* Data for this task
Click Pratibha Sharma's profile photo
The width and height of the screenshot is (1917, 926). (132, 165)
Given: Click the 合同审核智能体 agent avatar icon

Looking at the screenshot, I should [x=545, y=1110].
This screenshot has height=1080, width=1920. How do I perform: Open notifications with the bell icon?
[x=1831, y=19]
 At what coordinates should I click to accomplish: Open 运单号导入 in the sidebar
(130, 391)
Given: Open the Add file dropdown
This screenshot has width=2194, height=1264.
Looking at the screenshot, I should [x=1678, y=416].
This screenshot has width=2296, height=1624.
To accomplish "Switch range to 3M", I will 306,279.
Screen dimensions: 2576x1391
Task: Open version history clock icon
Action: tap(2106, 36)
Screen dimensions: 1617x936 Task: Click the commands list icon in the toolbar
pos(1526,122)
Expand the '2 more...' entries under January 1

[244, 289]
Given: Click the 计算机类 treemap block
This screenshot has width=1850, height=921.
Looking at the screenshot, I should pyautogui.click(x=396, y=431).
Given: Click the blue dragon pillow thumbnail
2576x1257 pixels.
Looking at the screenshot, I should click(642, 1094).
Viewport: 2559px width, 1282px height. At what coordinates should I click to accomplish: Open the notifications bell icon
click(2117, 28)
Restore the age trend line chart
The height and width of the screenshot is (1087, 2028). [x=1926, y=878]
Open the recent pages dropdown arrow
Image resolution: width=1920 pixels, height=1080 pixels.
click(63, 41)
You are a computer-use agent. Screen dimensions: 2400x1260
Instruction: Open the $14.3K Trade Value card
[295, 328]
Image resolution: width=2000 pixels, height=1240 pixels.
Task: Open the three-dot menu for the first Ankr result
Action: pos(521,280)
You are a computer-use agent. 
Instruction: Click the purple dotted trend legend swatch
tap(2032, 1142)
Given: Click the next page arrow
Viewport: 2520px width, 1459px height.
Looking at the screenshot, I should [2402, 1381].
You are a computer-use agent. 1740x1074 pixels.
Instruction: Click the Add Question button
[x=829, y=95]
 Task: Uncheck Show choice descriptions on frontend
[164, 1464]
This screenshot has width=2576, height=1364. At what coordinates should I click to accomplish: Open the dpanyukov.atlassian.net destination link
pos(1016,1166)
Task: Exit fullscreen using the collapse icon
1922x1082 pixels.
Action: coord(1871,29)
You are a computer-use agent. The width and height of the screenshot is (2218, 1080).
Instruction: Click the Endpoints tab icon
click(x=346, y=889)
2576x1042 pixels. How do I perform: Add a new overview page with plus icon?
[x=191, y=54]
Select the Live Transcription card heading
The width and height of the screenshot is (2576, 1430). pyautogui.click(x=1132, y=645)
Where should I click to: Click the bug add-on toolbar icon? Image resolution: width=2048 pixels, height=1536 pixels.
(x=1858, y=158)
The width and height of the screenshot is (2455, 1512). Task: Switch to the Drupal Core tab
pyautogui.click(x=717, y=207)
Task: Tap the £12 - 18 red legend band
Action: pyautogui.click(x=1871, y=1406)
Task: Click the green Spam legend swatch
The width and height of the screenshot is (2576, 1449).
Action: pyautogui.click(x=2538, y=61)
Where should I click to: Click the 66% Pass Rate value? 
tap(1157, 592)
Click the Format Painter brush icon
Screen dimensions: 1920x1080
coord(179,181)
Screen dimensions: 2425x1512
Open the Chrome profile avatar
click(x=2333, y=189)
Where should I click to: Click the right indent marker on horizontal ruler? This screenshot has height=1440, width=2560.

* The task
Supply the entire listing above again, word for word.

* Exercise response
Click Pratibha Sharma's profile photo
The width and height of the screenshot is (1917, 926). (132, 165)
Given: Click the 合同审核智能体 agent avatar icon

Looking at the screenshot, I should [x=545, y=1110].
This screenshot has height=1080, width=1920. How do I perform: Open notifications with the bell icon?
[x=1831, y=19]
 At what coordinates should I click to accomplish: Open 运单号导入 in the sidebar
(130, 391)
Given: Open the Add file dropdown
This screenshot has width=2194, height=1264.
Looking at the screenshot, I should [x=1678, y=416].
This screenshot has width=2296, height=1624.
To accomplish "Switch range to 3M", I will 306,279.
Screen dimensions: 2576x1391
Task: Open version history clock icon
Action: tap(2106, 36)
Screen dimensions: 1617x936 Task: Click the commands list icon in the toolbar
pos(1526,122)
Expand the '2 more...' entries under January 1

[244, 289]
Given: Click the 计算机类 treemap block
This screenshot has width=1850, height=921.
Looking at the screenshot, I should pyautogui.click(x=396, y=431).
Given: Click the blue dragon pillow thumbnail
2576x1257 pixels.
Looking at the screenshot, I should click(642, 1094).
Viewport: 2559px width, 1282px height. At what coordinates should I click to accomplish: Open the notifications bell icon
click(2117, 28)
Restore the age trend line chart
The height and width of the screenshot is (1087, 2028). [x=1926, y=878]
Open the recent pages dropdown arrow
Image resolution: width=1920 pixels, height=1080 pixels.
click(63, 41)
You are a computer-use agent. Screen dimensions: 2400x1260
Instruction: Open the $14.3K Trade Value card
[295, 328]
Image resolution: width=2000 pixels, height=1240 pixels.
Task: Open the three-dot menu for the first Ankr result
Action: pos(521,280)
You are a computer-use agent. 
Instruction: Click the purple dotted trend legend swatch
tap(2032, 1142)
Given: Click the next page arrow
Viewport: 2520px width, 1459px height.
Looking at the screenshot, I should [2402, 1381].
You are a computer-use agent. 1740x1074 pixels.
Instruction: Click the Add Question button
[x=829, y=95]
 Task: Uncheck Show choice descriptions on frontend
[164, 1464]
This screenshot has width=2576, height=1364. At what coordinates should I click to accomplish: Open the dpanyukov.atlassian.net destination link
pos(1016,1166)
Task: Exit fullscreen using the collapse icon
1922x1082 pixels.
Action: coord(1871,29)
You are a computer-use agent. The width and height of the screenshot is (2218, 1080).
Instruction: Click the Endpoints tab icon
click(x=346, y=889)
2576x1042 pixels. How do I perform: Add a new overview page with plus icon?
[x=191, y=54]
Select the Live Transcription card heading
The width and height of the screenshot is (2576, 1430). pyautogui.click(x=1132, y=645)
Where should I click to: Click the bug add-on toolbar icon? Image resolution: width=2048 pixels, height=1536 pixels.
(x=1858, y=158)
The width and height of the screenshot is (2455, 1512). Task: Switch to the Drupal Core tab
pyautogui.click(x=717, y=207)
Task: Tap the £12 - 18 red legend band
Action: pyautogui.click(x=1871, y=1406)
Task: Click the green Spam legend swatch
The width and height of the screenshot is (2576, 1449).
Action: pyautogui.click(x=2538, y=61)
Where should I click to: Click the 66% Pass Rate value? 
tap(1157, 592)
Click the Format Painter brush icon
Screen dimensions: 1920x1080
coord(179,181)
Screen dimensions: 2425x1512
Open the Chrome profile avatar
click(x=2333, y=189)
Where should I click to: Click the right indent marker on horizontal ruler? This screenshot has height=1440, width=2560.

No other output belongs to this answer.